Work instructions:
A word-for-word copy of the entries below is required.

** Opening Record excerpts block **

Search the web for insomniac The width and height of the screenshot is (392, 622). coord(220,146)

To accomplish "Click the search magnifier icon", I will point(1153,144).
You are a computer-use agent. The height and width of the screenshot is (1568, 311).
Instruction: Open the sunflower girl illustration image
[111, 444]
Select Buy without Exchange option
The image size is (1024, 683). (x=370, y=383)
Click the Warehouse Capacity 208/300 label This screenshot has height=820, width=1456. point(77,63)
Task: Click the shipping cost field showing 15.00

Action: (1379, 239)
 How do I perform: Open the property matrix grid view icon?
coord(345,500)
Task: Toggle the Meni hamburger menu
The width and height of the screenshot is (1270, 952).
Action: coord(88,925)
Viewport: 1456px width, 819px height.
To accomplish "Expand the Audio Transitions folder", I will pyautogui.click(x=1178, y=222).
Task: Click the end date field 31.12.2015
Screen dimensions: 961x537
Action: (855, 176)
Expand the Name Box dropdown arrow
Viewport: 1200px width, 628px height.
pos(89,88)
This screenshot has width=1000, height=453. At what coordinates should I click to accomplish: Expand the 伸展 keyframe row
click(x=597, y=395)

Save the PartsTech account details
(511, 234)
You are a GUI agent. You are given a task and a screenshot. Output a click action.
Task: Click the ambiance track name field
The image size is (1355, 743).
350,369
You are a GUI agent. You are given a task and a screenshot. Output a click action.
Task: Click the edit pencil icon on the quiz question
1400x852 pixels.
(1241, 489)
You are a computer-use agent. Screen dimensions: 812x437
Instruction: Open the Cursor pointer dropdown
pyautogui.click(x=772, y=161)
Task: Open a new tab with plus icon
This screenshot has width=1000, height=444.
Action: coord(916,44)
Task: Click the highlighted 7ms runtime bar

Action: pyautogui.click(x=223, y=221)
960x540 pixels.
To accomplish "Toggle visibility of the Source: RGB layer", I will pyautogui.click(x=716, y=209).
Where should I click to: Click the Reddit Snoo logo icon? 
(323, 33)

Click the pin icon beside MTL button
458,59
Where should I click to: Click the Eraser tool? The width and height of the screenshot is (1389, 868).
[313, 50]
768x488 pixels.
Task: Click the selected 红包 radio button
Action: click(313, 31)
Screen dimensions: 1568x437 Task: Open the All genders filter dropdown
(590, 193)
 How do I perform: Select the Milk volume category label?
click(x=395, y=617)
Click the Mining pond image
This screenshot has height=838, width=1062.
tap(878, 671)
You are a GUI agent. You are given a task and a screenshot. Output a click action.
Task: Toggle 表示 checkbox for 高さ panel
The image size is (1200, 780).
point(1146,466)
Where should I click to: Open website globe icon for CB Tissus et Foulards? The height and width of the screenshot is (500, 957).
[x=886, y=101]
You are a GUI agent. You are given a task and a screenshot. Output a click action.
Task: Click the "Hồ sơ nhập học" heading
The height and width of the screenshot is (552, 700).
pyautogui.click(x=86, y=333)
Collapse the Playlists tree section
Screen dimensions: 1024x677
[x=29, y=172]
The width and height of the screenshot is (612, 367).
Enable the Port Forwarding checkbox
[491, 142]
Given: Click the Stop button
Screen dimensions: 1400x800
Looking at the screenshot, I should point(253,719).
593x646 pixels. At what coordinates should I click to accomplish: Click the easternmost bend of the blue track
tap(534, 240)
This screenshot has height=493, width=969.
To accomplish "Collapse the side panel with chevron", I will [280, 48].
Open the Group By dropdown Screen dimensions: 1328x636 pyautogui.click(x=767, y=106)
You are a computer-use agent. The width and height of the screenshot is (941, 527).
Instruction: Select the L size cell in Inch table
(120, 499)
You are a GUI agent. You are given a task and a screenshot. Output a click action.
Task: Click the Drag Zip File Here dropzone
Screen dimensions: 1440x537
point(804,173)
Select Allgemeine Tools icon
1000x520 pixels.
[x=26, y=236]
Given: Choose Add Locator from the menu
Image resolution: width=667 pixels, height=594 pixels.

** Closing Record excerpts block **

Output below:
Search the web for insomniac The width and height of the screenshot is (392, 622). coord(220,146)

To accomplish "Click the search magnifier icon", I will point(1153,144).
You are a computer-use agent. The height and width of the screenshot is (1568, 311).
Instruction: Open the sunflower girl illustration image
[111, 444]
Select Buy without Exchange option
The image size is (1024, 683). (x=370, y=383)
Click the Warehouse Capacity 208/300 label This screenshot has height=820, width=1456. point(77,63)
Task: Click the shipping cost field showing 15.00

Action: (1379, 239)
 How do I perform: Open the property matrix grid view icon?
coord(345,500)
Task: Toggle the Meni hamburger menu
The width and height of the screenshot is (1270, 952).
Action: coord(88,925)
Viewport: 1456px width, 819px height.
To accomplish "Expand the Audio Transitions folder", I will pyautogui.click(x=1178, y=222).
Task: Click the end date field 31.12.2015
Screen dimensions: 961x537
Action: (855, 176)
Expand the Name Box dropdown arrow
Viewport: 1200px width, 628px height.
pos(89,88)
This screenshot has width=1000, height=453. At what coordinates should I click to accomplish: Expand the 伸展 keyframe row
click(x=597, y=395)

Save the PartsTech account details
(511, 234)
You are a GUI agent. You are given a task and a screenshot. Output a click action.
Task: Click the ambiance track name field
The image size is (1355, 743).
350,369
You are a GUI agent. You are given a task and a screenshot. Output a click action.
Task: Click the edit pencil icon on the quiz question
1400x852 pixels.
(1241, 489)
You are a computer-use agent. Screen dimensions: 812x437
Instruction: Open the Cursor pointer dropdown
pyautogui.click(x=772, y=161)
Task: Open a new tab with plus icon
This screenshot has width=1000, height=444.
Action: coord(916,44)
Task: Click the highlighted 7ms runtime bar

Action: pyautogui.click(x=223, y=221)
960x540 pixels.
To accomplish "Toggle visibility of the Source: RGB layer", I will pyautogui.click(x=716, y=209).
Where should I click to: Click the Reddit Snoo logo icon? 
(323, 33)

Click the pin icon beside MTL button
458,59
Where should I click to: Click the Eraser tool? The width and height of the screenshot is (1389, 868).
[313, 50]
768x488 pixels.
Task: Click the selected 红包 radio button
Action: click(313, 31)
Screen dimensions: 1568x437 Task: Open the All genders filter dropdown
(590, 193)
 How do I perform: Select the Milk volume category label?
click(x=395, y=617)
Click the Mining pond image
This screenshot has height=838, width=1062.
tap(878, 671)
You are a GUI agent. You are given a task and a screenshot. Output a click action.
Task: Toggle 表示 checkbox for 高さ panel
The image size is (1200, 780).
point(1146,466)
Where should I click to: Open website globe icon for CB Tissus et Foulards? The height and width of the screenshot is (500, 957).
[x=886, y=101]
You are a GUI agent. You are given a task and a screenshot. Output a click action.
Task: Click the "Hồ sơ nhập học" heading
The height and width of the screenshot is (552, 700).
pyautogui.click(x=86, y=333)
Collapse the Playlists tree section
Screen dimensions: 1024x677
[x=29, y=172]
The width and height of the screenshot is (612, 367).
Enable the Port Forwarding checkbox
[491, 142]
Given: Click the Stop button
Screen dimensions: 1400x800
Looking at the screenshot, I should point(253,719).
593x646 pixels. At what coordinates should I click to accomplish: Click the easternmost bend of the blue track
tap(534, 240)
This screenshot has height=493, width=969.
To accomplish "Collapse the side panel with chevron", I will [280, 48].
Open the Group By dropdown Screen dimensions: 1328x636 pyautogui.click(x=767, y=106)
You are a computer-use agent. The width and height of the screenshot is (941, 527).
Instruction: Select the L size cell in Inch table
(120, 499)
You are a GUI agent. You are given a task and a screenshot. Output a click action.
Task: Click the Drag Zip File Here dropzone
Screen dimensions: 1440x537
point(804,173)
Select Allgemeine Tools icon
1000x520 pixels.
[x=26, y=236]
Given: Choose Add Locator from the menu
Image resolution: width=667 pixels, height=594 pixels.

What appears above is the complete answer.